- Native name: علیرضا توسلی
- Nickname: Abu Hamed
- Born: 23 September 1962 Kingdom of Afghanistan
- Died: 28 February 2015 (aged 52) Daraa Governorate, Syria
- Buried: Mashhad, Iran
- Allegiance: Islamic Republic of Iran
- Branch: Abuzar Brigade Liwa Fatemiyoun
- Service years: 1980s–2015
- Rank: Commander-in-Chief
- Engagements: Iran–Iraq War; Afghan Civil War (1996–2001); 2006 Lebanon war; Syrian Civil War Battle of Aleppo (2012–2016); 2015 Southern Syria offensive †; ;
- Education: Al-Mustafa International University

= Ali Reza Tavassoli =

Afghan Shia militant (1962–2015)

Ali Reza Tavassoli (علیرضا توسلی; 23 September 1962 – 28 February 2015) was an Afghan militant of the Fatemiyoun Brigade. An ethnic Hazara, he was born in Afghanistan and later moved to Iran, where he studied at Al-Mustafa International University. His first activities as a combatant were during the Iran–Iraq War, when he and many other Afghan Shia Muslims enlisted in a volunteer pro-Iranian militia to fight against Iraq. He had later fought in the Afghan Civil War (1996–2001) and also the 2006 Lebanon War. Following the Arab Spring in 2011, Tavassoli was appointed by Iran's Islamic Revolutionary Guard Corps (IRGC) to command Afghan Shia militants in the Syrian Civil War. Four years later, while fighting alongside the IRGC, Hezbollah, and the Syrian government in the Southern Syria offensive, he was killed by Jabhat al-Nusra.

== Biography ==
Tavassoli was born in 1962 in Afghanistan. He later moved to Iran, where he lived in Mashhad and studied in Qom, eventually graduating from Al-Mustafa International University.

== Career ==
He served as a Shia volunteer fighter on the Iranian side of the Iran–Iraq War.
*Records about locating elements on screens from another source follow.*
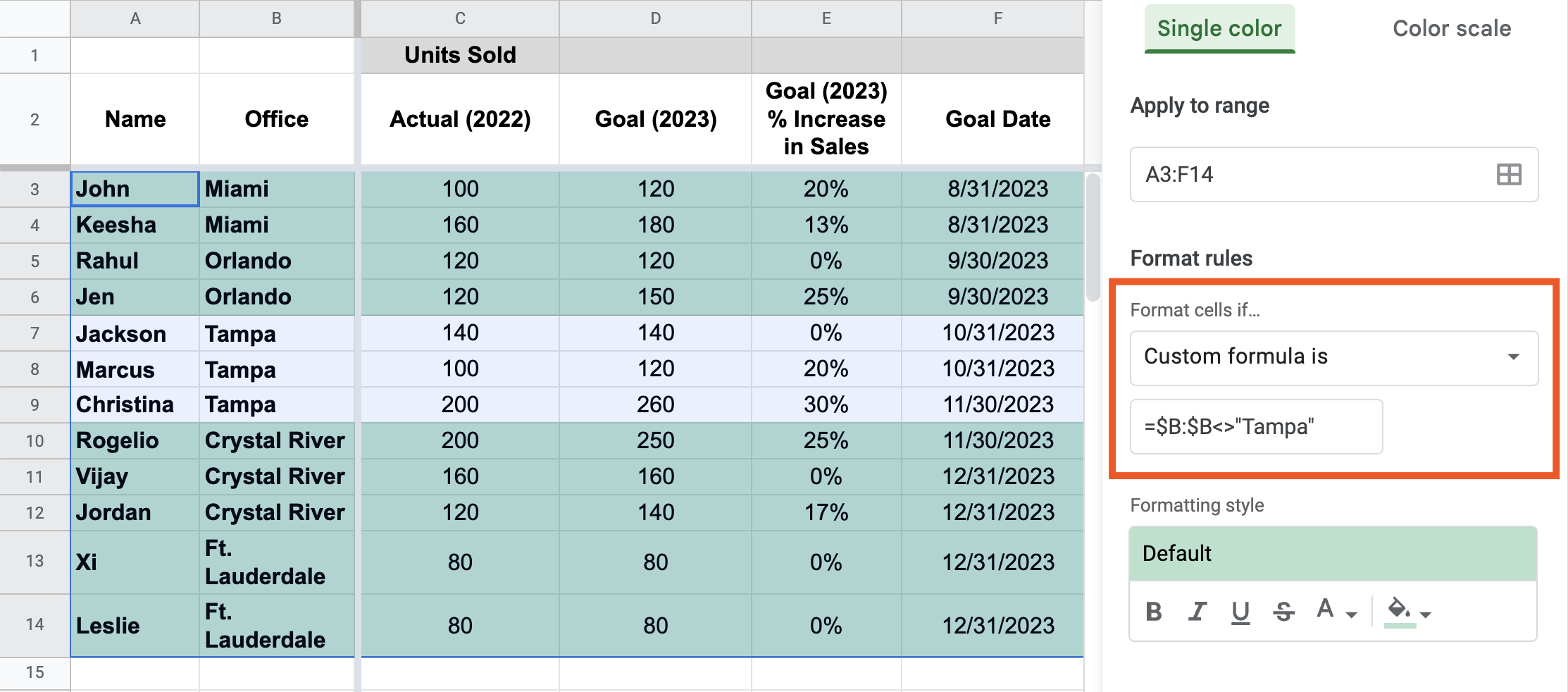This screenshot has height=692, width=1568.
Task: Edit the custom formula value field
Action: [x=1256, y=427]
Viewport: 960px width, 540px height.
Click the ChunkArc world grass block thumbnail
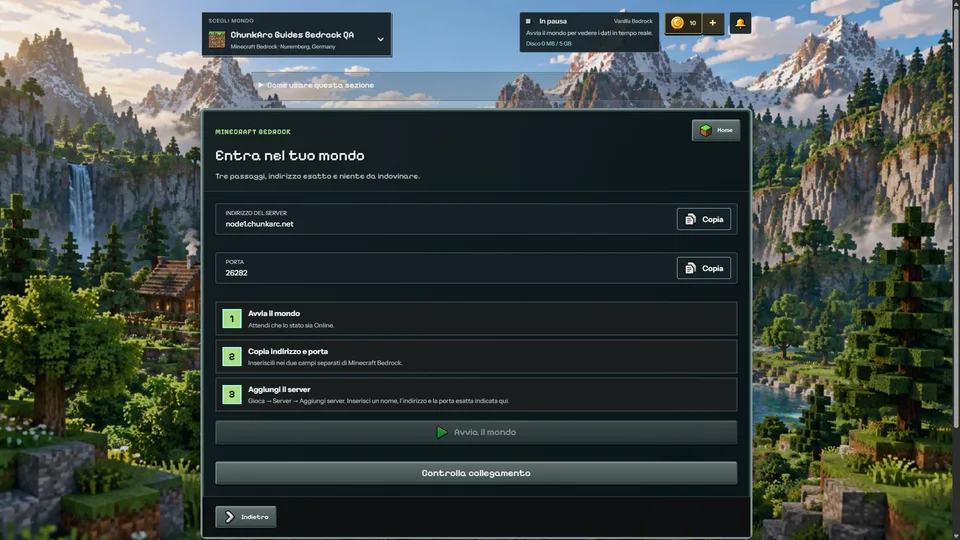point(217,40)
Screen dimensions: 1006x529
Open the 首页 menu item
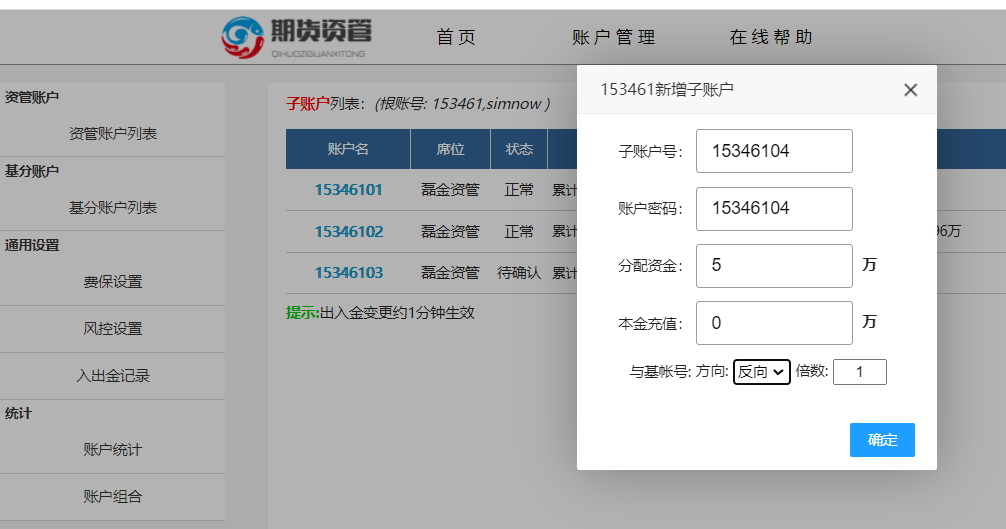[456, 38]
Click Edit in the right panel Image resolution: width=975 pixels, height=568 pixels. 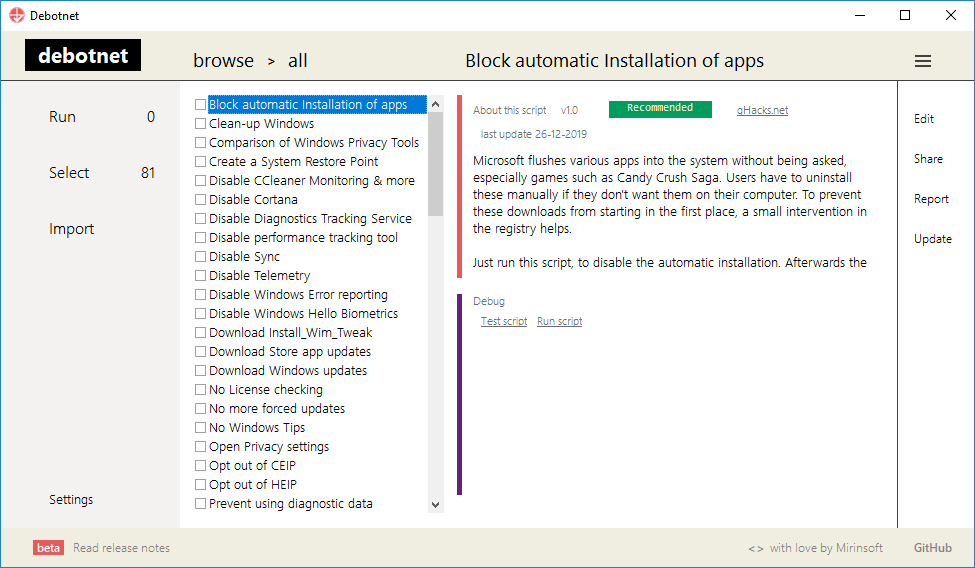[923, 119]
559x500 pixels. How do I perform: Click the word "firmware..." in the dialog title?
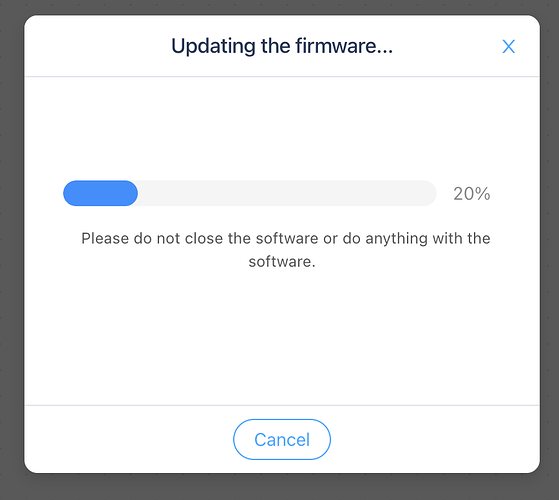(344, 46)
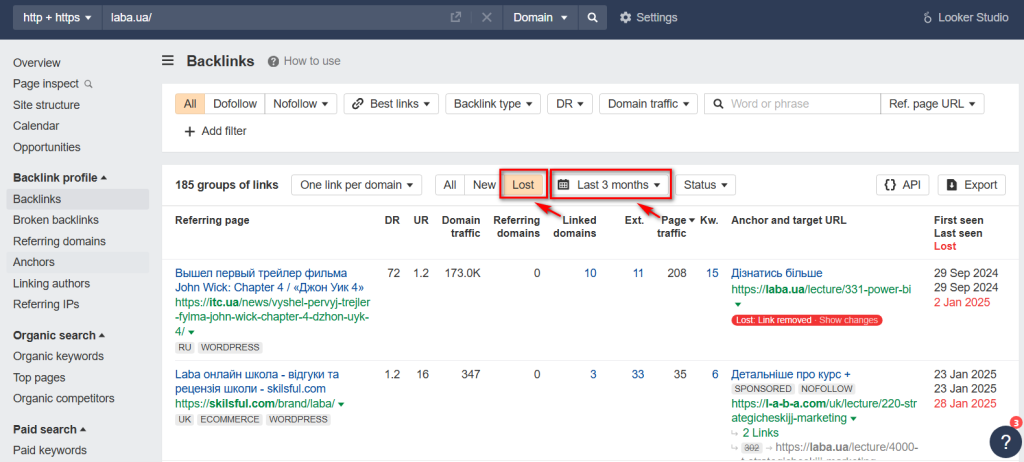This screenshot has height=462, width=1024.
Task: Go to Referring domains in sidebar
Action: coord(59,241)
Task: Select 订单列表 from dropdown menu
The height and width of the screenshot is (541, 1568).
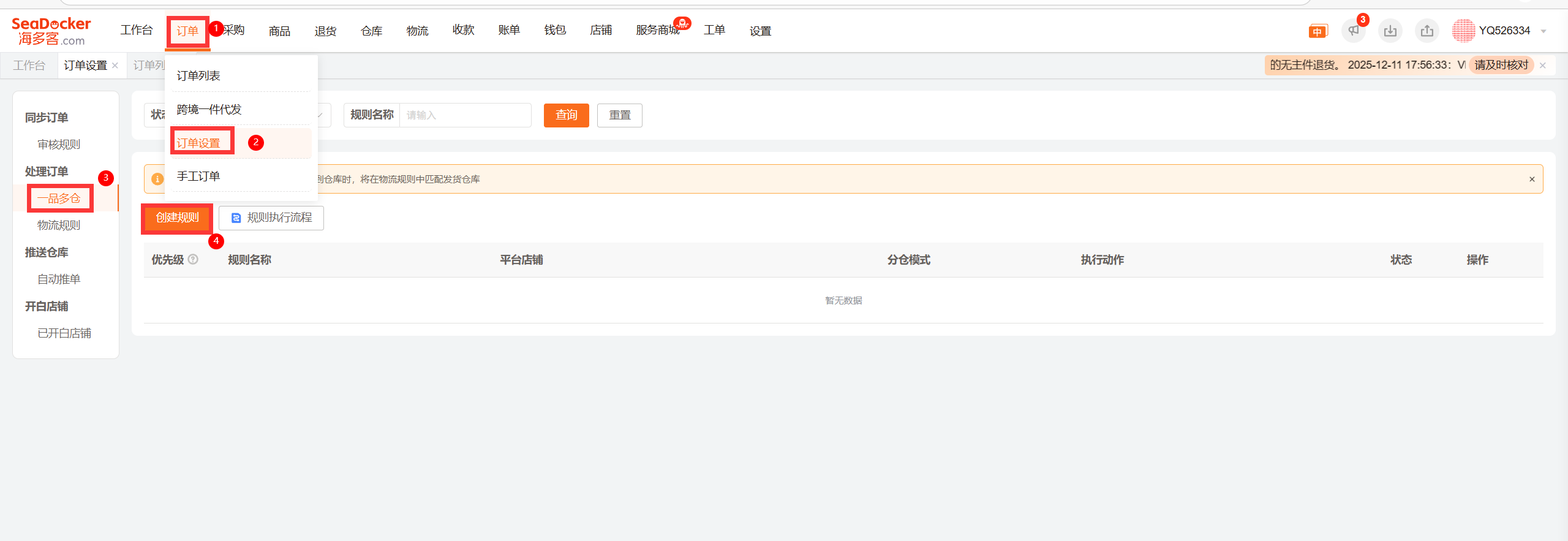Action: pyautogui.click(x=198, y=75)
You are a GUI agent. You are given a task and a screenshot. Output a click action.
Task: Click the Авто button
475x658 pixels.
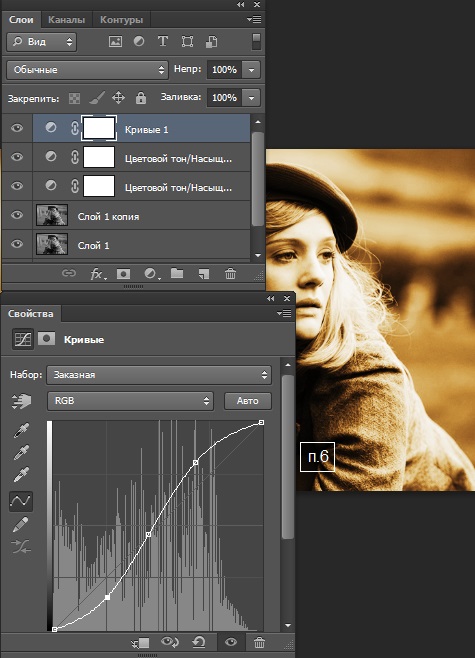pos(248,401)
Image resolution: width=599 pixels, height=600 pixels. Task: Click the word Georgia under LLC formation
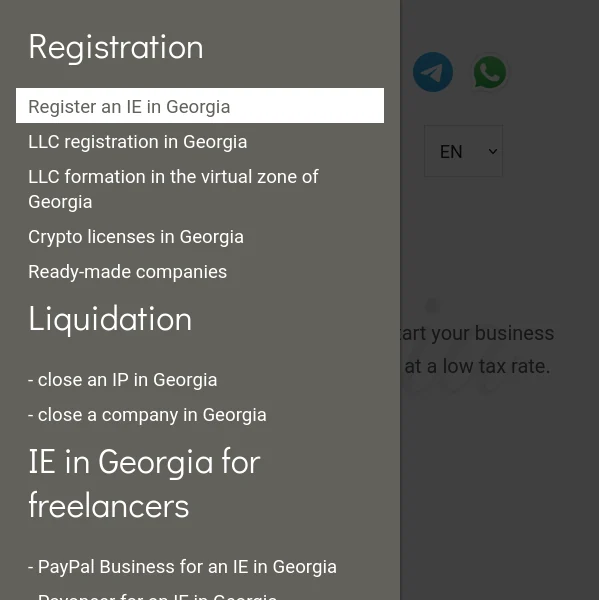pyautogui.click(x=60, y=202)
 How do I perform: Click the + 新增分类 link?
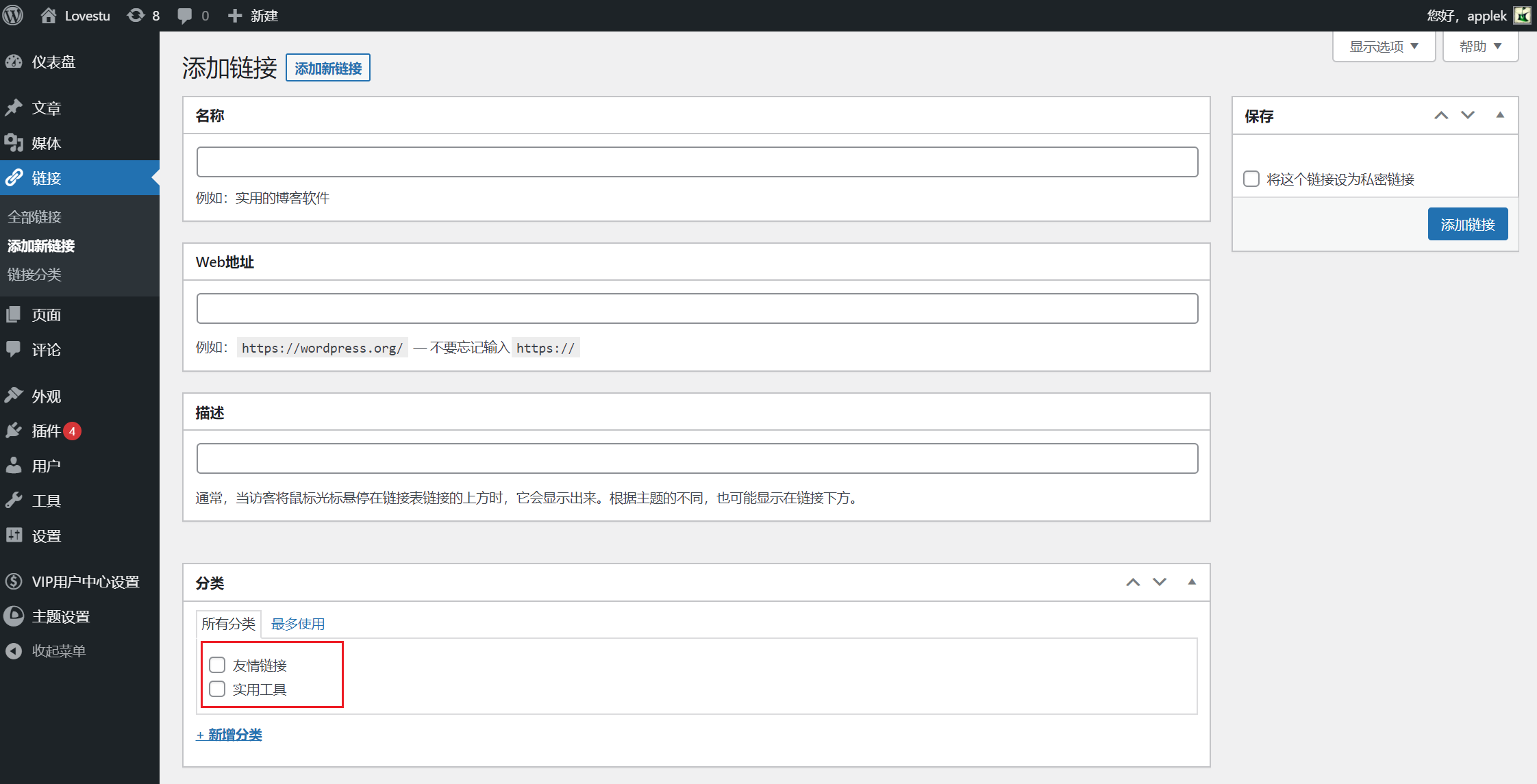pyautogui.click(x=229, y=735)
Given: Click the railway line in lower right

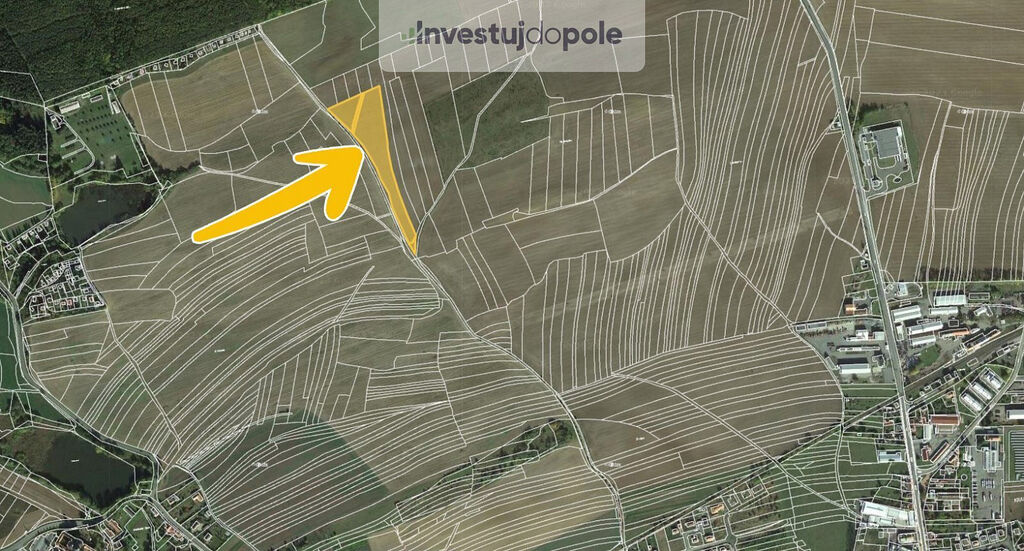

According to the "official" Iranian version, Ali Reza Tavassoli, alias Abu Hamed, and the Iranian cleric Mohammad Baqir Alaoui, initially asked Iran to send their small contingent of 22-25 Afghans stationed in Mashhad to Syria. This first contingent is said to have fought alongside the Shia Iraqi militia Kataib Sayyid al-Shuhada , which was created in Syria in the summer of 2013 and then deployed in Iraq and Syria, alongside Lebanese Hezbollah. Tavassoli then recruited from the Afghan Hazara community who had taken refuge in Iran and then from the small community present in Damascus around the tomb of Sayyida Zaynab (fewer than 2,000 people). Two other groups of 15 and then 22 volunteers had also arrived in Syria.

Ali Reza Tavassoli, the founder of Liwa Fatemiyoun, was a veteran of the Abouzar Brigade, already composed of Hazaras, which fought in Iranian Kurdistan against Iraqis and Kurdish separatists during the Iran-Iraq War, from its base which was in Ramadan.

Later, he volunteered to fight in the Afghan Civil War (1996–2001) against the Taliban. He had also fought in also the 2006 Lebanon War against Israel.

During the Syrian Civil War, Tavassoli was appointed by Qasem Soleimani, the erstwhile Iranian commander of the Quds Force, as a commander of Shia volunteer fighters from Afghanistan, Iraq, Pakistan, Lebanon, Syria, and Yemen. In 2014, he organized Afghan Shia volunteers and formed the Fatemiyoun Brigade to protect Shia shrines in Syria, where he was known by the Arabic-language nickname Abu Hamed.

== Death ==
On 28 February 2015, Tavassoli was killed during the Southern Syria offensive while fighting Jabhat al-Nusra in Daraa, south of Damascus. He is buried in Mashhad, Iran.